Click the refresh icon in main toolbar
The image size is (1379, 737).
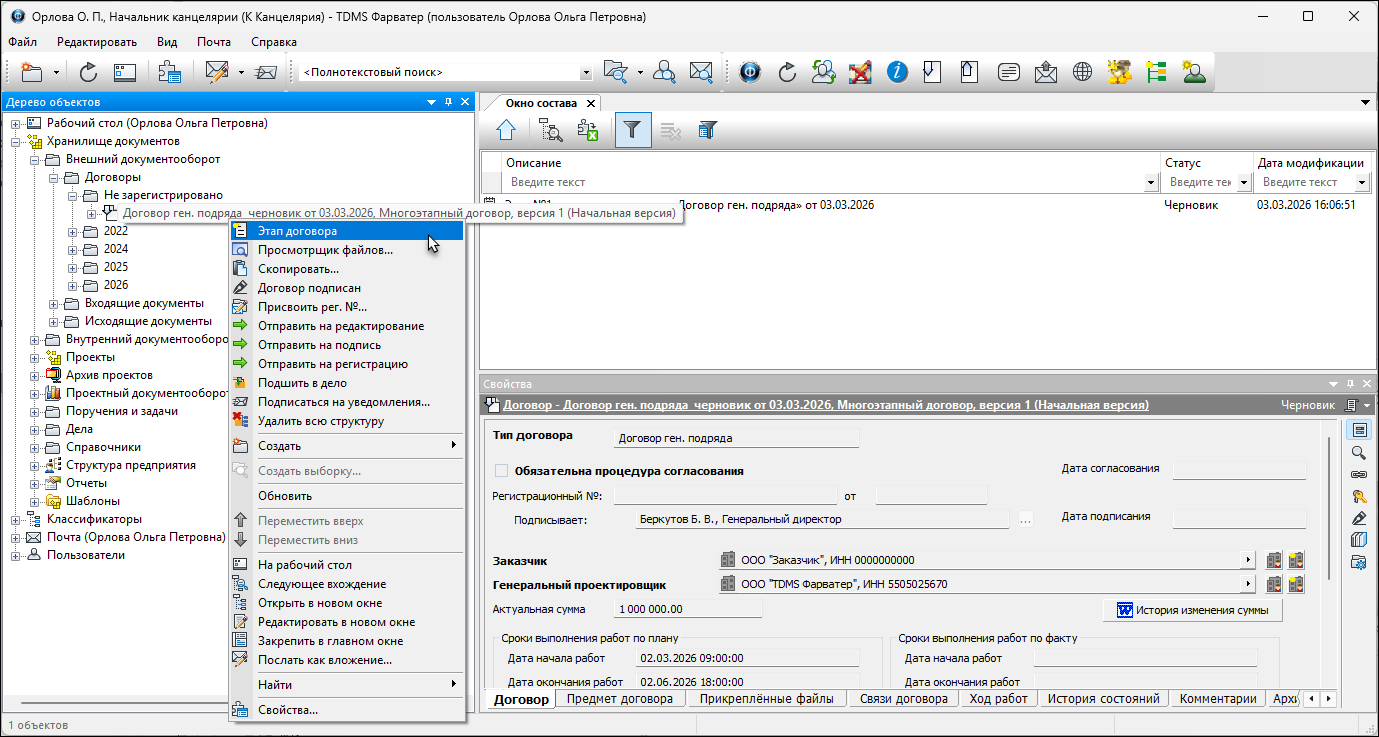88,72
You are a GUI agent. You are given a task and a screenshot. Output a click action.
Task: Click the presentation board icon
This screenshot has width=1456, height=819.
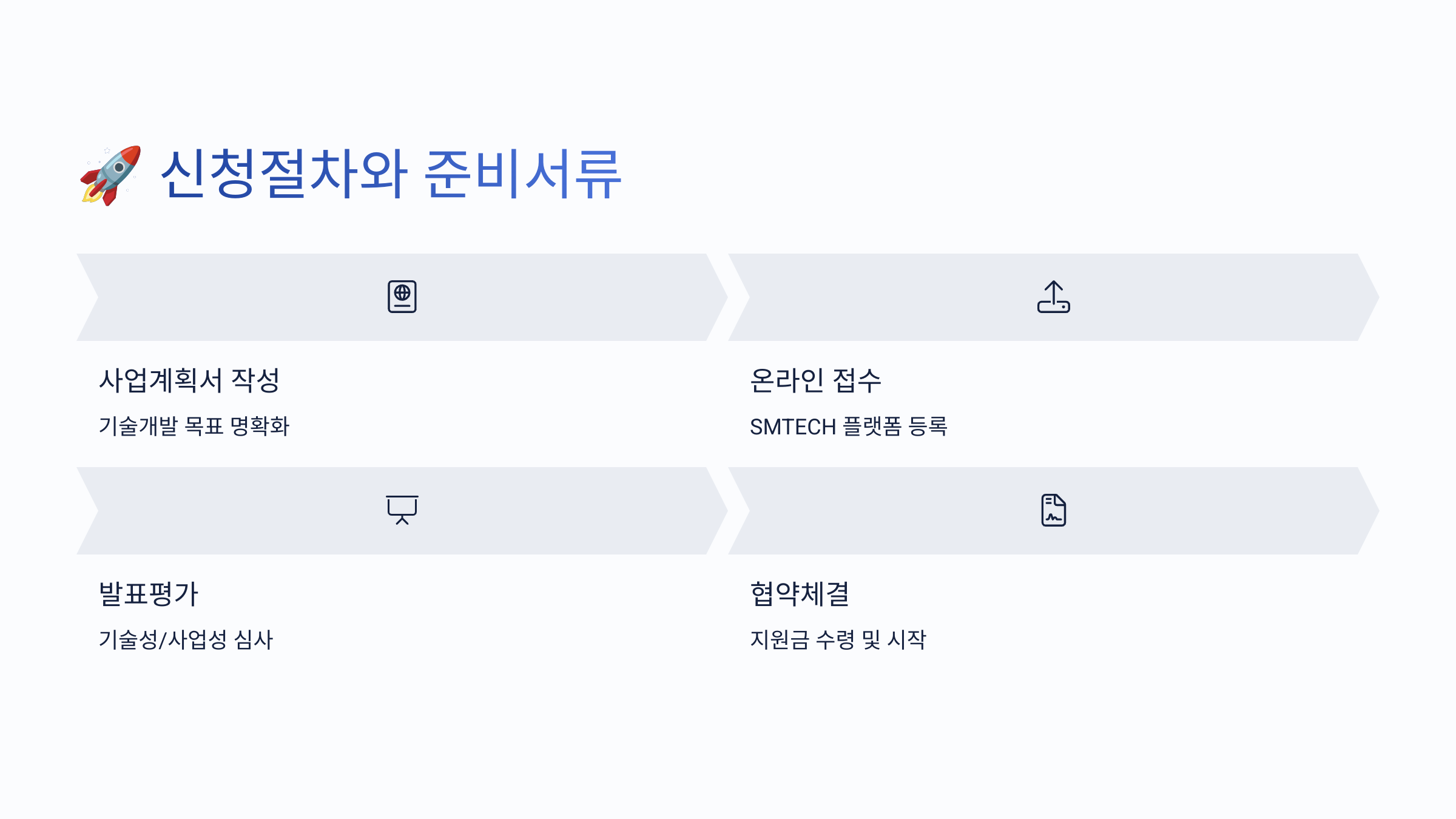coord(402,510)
++++++++++
_Aim of the task_: Present the lines as a numbered list, starting at the one containing "You are a GUI" and ending with the final line above. Drop any blank lines and leave the pictures out.

_Result for this task_:
1. You are a GUI agent. You are given a task and a screenshot. Output a click action.
2. Task: Click the presentation board icon
3. This screenshot has width=1456, height=819.
4. coord(402,510)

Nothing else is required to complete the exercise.